Parlodel ( Bromocriptine ) 2,5 mg is a stimulator of dopamine receptors. Inhibitor of secretions of prolactin.
Indications
Infringements of a menstrual cycle, female barreness.
Parlodel-dependent diseases and the conditions which are accompanied or not accompanied by hyperparlodelemia:
– amenorrhea (accompanied and not accompanied by galactorrhea), oligomenorrhea;
– insufficiency of a lutein phase;
– hyperprolactinemic infringements caused by medical products (for example, some psychotropic or antihypertensive preparations).
Parlodel-dependent female barreness:
– a syndrome of polycystic ovaries;
– anovulatory cycles (in addition to antiestrogen, for example clomiphene).
A premenstrual syndrome:
– morbidity of mammary glands, the hypostases connected with a phase of the cycle, meteorism, infringements of mood.
Hyperprolactinemia at men:
– parlodel-dependent hypogonadism (oligospermia, loss of libido, impotency).
Prolactinomas:
– Conservative treatment of parlodel-secreting micro and macroadenoma of a hypophysis;
– Preoperative preparation for reduction of volume of a tumor and simplification of its removal;
– Postoperative treatment if the level of prolactin remains raised.
Acromegaly:
– As additional means in a complex with radiotherapy and operative treatment or, in special cases, as alternative to surgical or radiotherapy.
Suppression of a lactation:
– Prevention or the termination of a postnatal lactation under medical indications;
– Prevention of a lactation after abortion;
– Postnatal hardening of mammary glands;
– Beginning of puerperal mastitis.
Good-quality diseases of mammary glands:
– mastalgia (in the isolated kind, or in a combination with a premenstrual syndrome or good-quality central or cystic changes);
– Good-quality central and-or cystic changes, especially fibrocystic mastopathy.
Parkinson’s disease:
– All stages of an idiopathic Parkinson’s disease and postencephalitic parkinsonism either in the form of monotherapy, or in a combination with others antiparkinson means.
Collateral action
During first several days of treatment at some patients can be marked a nausea; less often - the dizziness, the general weakness, vomiting, however these phenomena, as a rule, do not demand the termination of treatment.
Parlodel can cause a hypotension, including the orthostatic hypotension, which sometimes can lead to a collapse; therefore especially in the first days of treatment it is recommended to supervise the ABP.
Besides there are messages on development of blocking in a nose, a lock, drowsiness, headaches and, less often, confusion of consciousness, psychomotor excitation, hallucinations, dyskinesia, dryness in a mouth, spasmes in gastrocnemius muscles, allergic skin reactions and loss of hair. Usually these by-effects are doze-dependent and can be supervised at decrease in doze of Parlodel.

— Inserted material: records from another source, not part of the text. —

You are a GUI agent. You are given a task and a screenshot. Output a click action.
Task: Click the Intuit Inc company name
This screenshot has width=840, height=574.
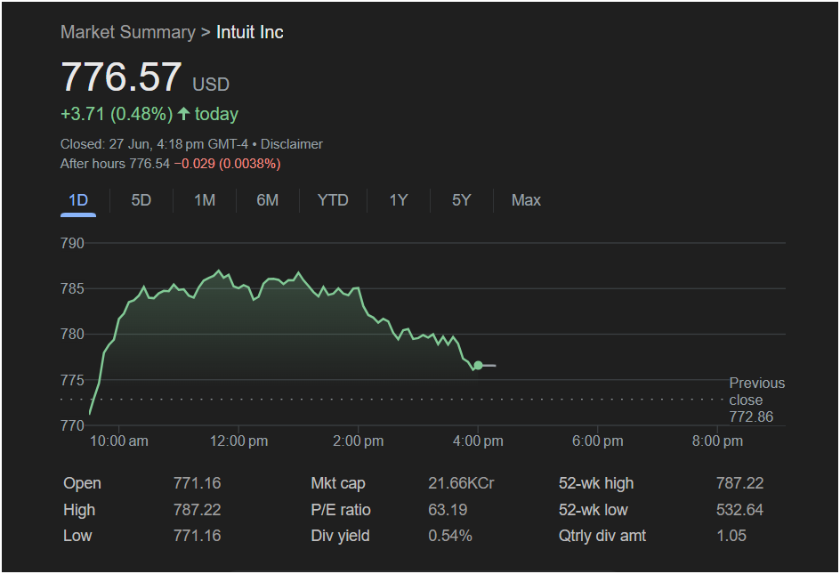(x=250, y=32)
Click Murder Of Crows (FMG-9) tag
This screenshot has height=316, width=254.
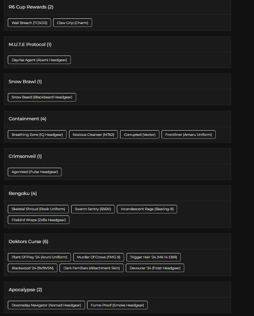click(x=98, y=257)
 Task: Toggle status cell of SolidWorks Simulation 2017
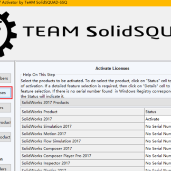[x=158, y=126]
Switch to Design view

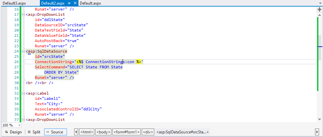(x=13, y=132)
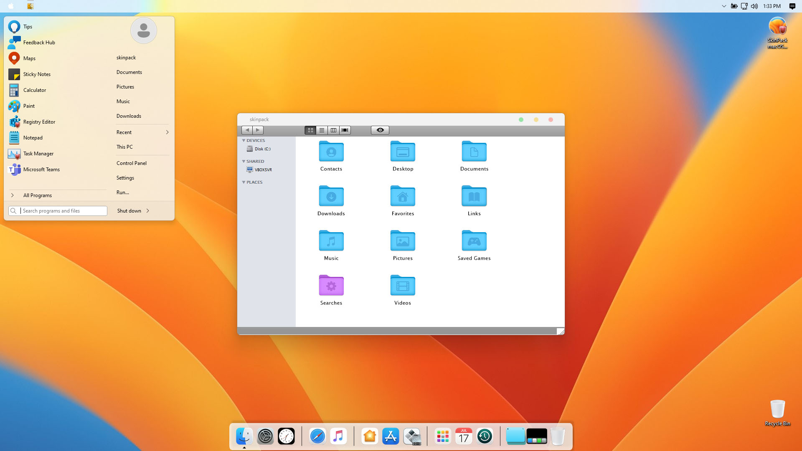Click the search programs and files field
Screen dimensions: 802x451
pos(63,211)
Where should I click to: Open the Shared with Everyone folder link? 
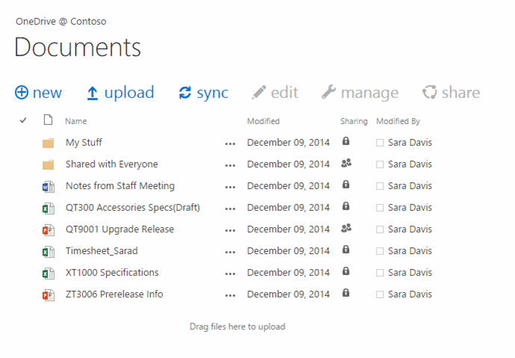coord(111,164)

Sometimes at long treatment of cases of temporary whitening of tips of fingers of hands and feet in reply to influence of cold are marked, especially at patients at whom the Reyno’s syndrome earlier was observed.

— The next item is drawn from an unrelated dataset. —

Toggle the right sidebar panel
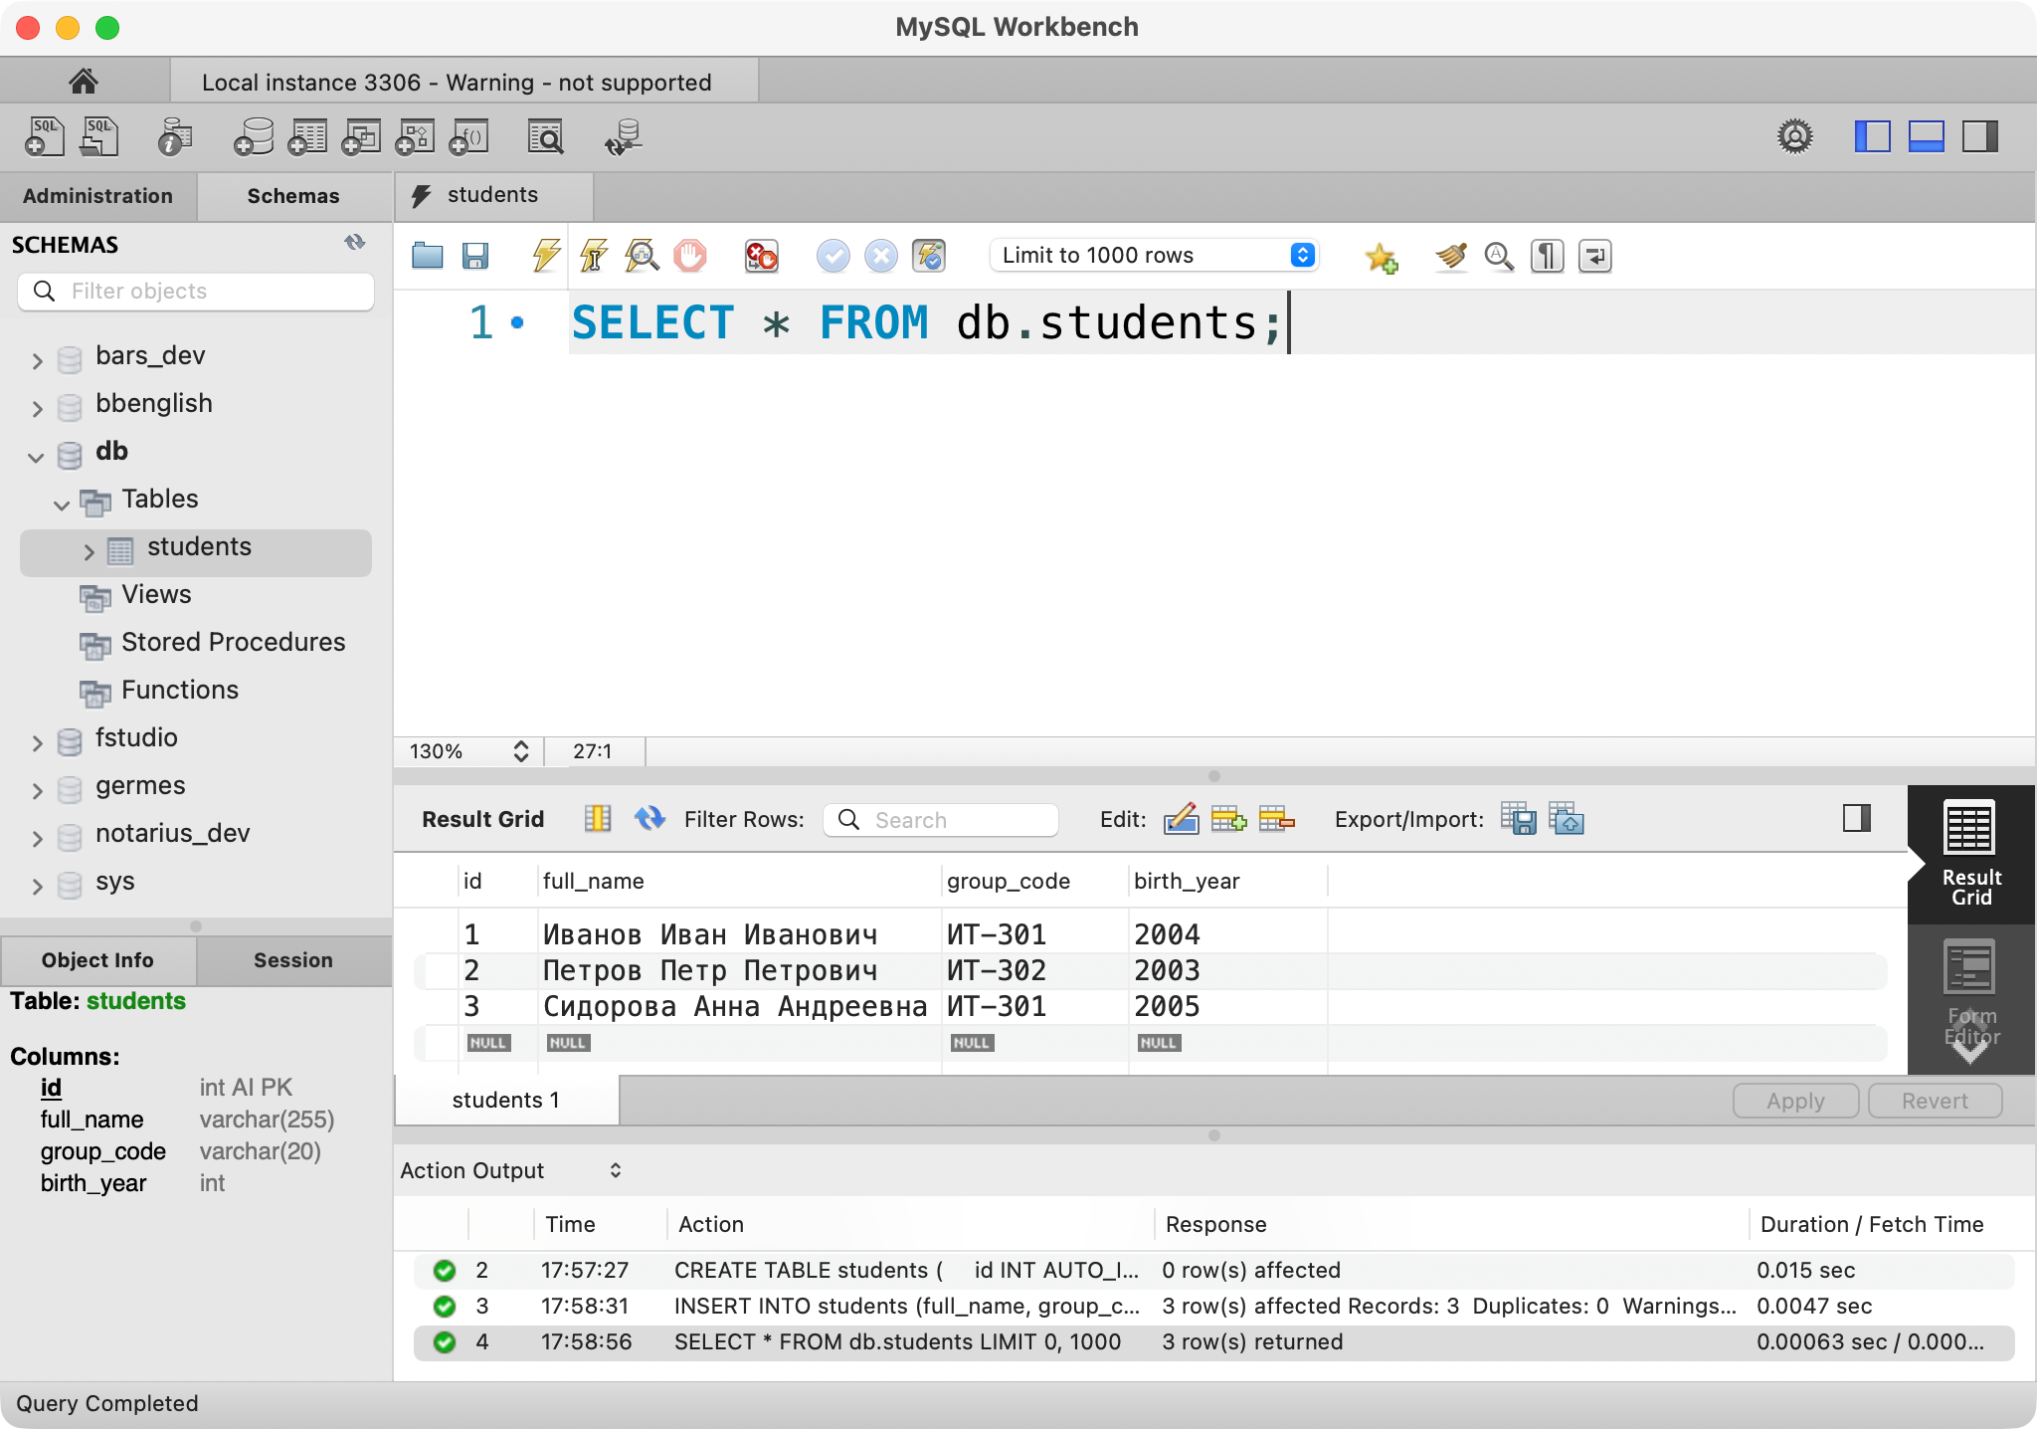 [x=1979, y=137]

Application of Parlodel for suppression of a physiological lactation in the postnatal period was accompanied by development of an arterial hypertensia in rare cases, a heart attack of a myocardium, spasmes, a cerebral insult or mental infringements.
Contra-indications
– An uncontrollable arterial hypertensia;
– An arterial hypertensia at pregnancy (including eclampsy, preeclampsia or the arterial hypertensia caused by pregnancy);
– An arterial hypertensia in the early and late postnatal period;
– CHD and other serious cardiovascular diseases;
– Serious mental diseases current and/or in the anamnesis;
– The raised sensitivity to the components of Parlodel or other ergot alkaloids.
SPECIAL INSTRUCTIONS:
care in case of application of Parlodel during the early and late postnatal period is necessary, as sometimes (about 1 case from 100 000) at application of Parlodel for prevention of a lactation revealed a heart attack of a myocardium, spasmes, an insult or mental infringements; sometimes spasmes or infringement of brain blood circulation preceded by a strong headache or time infringements of sight. At prescription of Parlodel during the early postnatal period it is necessary to supervise carefully the ABP, especially in the first days of treatment. Extra care is necessary at treatment by Parlodel of patients, recently accepted or accepting the preparations adjusting the ABP. At occurrence of a constant headache or any attributes of neurotoxicity the treatment should be immediately stopped.
It is necessary to appoint Parlodel to patients in minimal therappeutically effective dozes (except for the pathology caused by raised secretion of parlodel) for prevention of decrease of concentration of parlodel in plasma of blood below normal values, capable to be reflected badly in function of a yellow body.
At mastalgia and nodal and/or cystose changes of mammary glands it is necessary to exclude presence of malignant new growths before application of Parlodel.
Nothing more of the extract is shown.